Responsibilities
The scope of this role includes but not limited to:
- LLM Models Management: Assist in building and optimizing a management system for large language models, including deployment, scheduling, and monitoring.
- LLM Images Management: Manage container images for Kubernetes, including building, optimizing, and pulling strategies.
- Deployment Management Platform Development: Help develop and maintain an LLM deployment management platform to improve efficiency and stability.
- Automation & Operations: Optimize containerized application workflows to enhance automation and resource utilization.

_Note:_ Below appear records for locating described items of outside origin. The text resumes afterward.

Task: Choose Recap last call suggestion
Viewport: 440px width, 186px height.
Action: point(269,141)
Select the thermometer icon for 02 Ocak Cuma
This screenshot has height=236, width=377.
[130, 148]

- Performance Optimization: Analyze and optimize the LLM runtime environment to improve inference efficiency and system stability.
Essential Skills:
- Currently pursuing a degree in Computer Science or a related field (Bachelor's or above; Master’s preferred).
- Proficiency in at least one programming language (Python, Go, or Java); cloud-native development experience is a plus.
- Understanding of deep learning frameworks (e.g., TensorFlow, PyTorch) and LLM-related concepts is preferred.
- Familiarity with Linux and experience with Docker/Kubernetes is a plus.
- Strong engineering skills and teamwork abilities, with a keen interest in AI and cloud-native technologies.
Desirable Skills:
- Experience with LLMs (e.g., DeepSeek, Llama, Qwen, GPT).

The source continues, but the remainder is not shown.